**WHAT YOU WILL DO:**
Within the data below, count the lines that include "computer" and give only the count.

**LISTED ENTRIES:**
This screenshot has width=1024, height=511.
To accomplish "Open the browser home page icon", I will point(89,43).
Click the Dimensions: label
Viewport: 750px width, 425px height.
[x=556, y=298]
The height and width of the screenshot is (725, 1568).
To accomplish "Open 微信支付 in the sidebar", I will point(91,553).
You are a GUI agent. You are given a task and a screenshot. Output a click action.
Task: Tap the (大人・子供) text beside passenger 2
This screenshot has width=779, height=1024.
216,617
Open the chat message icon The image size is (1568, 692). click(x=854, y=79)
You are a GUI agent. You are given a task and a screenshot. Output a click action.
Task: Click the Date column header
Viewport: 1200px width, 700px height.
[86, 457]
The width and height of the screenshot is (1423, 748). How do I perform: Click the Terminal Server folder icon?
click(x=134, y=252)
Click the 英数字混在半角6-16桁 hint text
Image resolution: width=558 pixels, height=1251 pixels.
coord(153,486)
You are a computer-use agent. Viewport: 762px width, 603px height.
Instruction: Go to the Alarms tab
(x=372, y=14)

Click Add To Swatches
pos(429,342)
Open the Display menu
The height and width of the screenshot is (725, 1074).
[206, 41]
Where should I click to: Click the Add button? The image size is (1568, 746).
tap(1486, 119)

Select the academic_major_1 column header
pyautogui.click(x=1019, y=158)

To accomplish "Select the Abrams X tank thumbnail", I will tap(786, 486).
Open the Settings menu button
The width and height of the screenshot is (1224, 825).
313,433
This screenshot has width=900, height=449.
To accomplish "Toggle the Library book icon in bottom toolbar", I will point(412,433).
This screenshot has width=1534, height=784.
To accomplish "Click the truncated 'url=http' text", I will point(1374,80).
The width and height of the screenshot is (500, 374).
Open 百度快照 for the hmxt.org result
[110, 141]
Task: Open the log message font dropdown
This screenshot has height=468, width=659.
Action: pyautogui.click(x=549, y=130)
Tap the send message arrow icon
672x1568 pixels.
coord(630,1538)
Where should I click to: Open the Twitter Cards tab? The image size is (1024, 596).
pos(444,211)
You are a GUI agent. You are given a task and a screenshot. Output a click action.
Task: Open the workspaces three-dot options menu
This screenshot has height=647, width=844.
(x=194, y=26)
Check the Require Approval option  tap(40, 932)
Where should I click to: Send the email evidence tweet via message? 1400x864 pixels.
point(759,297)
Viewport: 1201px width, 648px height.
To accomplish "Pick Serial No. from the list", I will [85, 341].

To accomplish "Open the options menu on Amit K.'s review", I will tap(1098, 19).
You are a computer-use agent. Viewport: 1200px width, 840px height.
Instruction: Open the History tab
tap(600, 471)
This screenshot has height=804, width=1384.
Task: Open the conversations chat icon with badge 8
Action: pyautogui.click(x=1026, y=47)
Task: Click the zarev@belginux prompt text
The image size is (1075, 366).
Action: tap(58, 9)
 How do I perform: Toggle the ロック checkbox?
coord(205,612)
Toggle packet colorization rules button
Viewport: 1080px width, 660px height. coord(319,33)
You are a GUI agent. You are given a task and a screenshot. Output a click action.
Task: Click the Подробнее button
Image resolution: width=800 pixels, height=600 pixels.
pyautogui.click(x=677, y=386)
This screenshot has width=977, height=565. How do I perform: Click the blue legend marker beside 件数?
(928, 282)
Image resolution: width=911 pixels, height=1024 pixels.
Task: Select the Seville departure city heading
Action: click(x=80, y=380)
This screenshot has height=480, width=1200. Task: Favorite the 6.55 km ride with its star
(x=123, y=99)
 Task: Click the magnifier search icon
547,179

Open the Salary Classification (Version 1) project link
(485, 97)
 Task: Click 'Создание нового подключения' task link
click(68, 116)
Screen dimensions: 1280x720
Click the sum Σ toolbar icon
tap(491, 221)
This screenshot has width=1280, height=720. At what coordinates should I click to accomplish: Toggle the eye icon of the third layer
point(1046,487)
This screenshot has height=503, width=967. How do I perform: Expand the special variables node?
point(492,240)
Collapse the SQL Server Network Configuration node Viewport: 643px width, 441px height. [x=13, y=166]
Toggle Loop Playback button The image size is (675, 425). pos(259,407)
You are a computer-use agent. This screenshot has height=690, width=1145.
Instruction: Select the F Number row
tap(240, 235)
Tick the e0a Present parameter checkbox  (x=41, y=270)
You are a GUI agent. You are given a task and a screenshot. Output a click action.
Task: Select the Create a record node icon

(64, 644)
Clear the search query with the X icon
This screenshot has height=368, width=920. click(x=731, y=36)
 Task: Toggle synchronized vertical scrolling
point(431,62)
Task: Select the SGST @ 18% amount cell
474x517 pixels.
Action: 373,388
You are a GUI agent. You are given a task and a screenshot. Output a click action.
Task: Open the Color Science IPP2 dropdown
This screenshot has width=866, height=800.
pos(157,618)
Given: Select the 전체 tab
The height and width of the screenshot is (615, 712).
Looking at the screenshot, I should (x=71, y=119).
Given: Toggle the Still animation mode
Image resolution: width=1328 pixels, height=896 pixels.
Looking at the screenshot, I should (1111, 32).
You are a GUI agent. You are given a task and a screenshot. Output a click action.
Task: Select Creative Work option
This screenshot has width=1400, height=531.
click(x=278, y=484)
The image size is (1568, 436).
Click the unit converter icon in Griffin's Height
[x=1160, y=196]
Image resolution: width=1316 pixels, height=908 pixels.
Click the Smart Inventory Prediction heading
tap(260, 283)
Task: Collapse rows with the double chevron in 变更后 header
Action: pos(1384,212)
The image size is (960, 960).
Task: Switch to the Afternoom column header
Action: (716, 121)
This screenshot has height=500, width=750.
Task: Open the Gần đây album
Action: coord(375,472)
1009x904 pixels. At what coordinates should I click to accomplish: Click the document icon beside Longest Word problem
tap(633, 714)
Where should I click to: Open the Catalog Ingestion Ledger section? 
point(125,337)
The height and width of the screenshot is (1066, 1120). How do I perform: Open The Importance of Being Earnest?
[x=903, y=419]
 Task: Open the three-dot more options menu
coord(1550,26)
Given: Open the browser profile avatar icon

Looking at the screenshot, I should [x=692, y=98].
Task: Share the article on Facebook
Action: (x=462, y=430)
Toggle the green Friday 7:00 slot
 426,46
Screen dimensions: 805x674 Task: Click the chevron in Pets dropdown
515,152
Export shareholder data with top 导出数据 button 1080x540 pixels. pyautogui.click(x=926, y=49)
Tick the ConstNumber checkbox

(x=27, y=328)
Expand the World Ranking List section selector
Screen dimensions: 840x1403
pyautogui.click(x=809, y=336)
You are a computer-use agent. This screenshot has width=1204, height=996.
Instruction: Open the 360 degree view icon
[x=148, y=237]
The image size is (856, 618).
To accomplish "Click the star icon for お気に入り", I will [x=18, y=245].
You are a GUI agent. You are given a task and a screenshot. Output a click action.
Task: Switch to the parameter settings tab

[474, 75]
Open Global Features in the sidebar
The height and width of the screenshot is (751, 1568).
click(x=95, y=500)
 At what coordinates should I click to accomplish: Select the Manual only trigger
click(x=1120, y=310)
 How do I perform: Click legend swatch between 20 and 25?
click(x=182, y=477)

**ANSWER BOX:**
4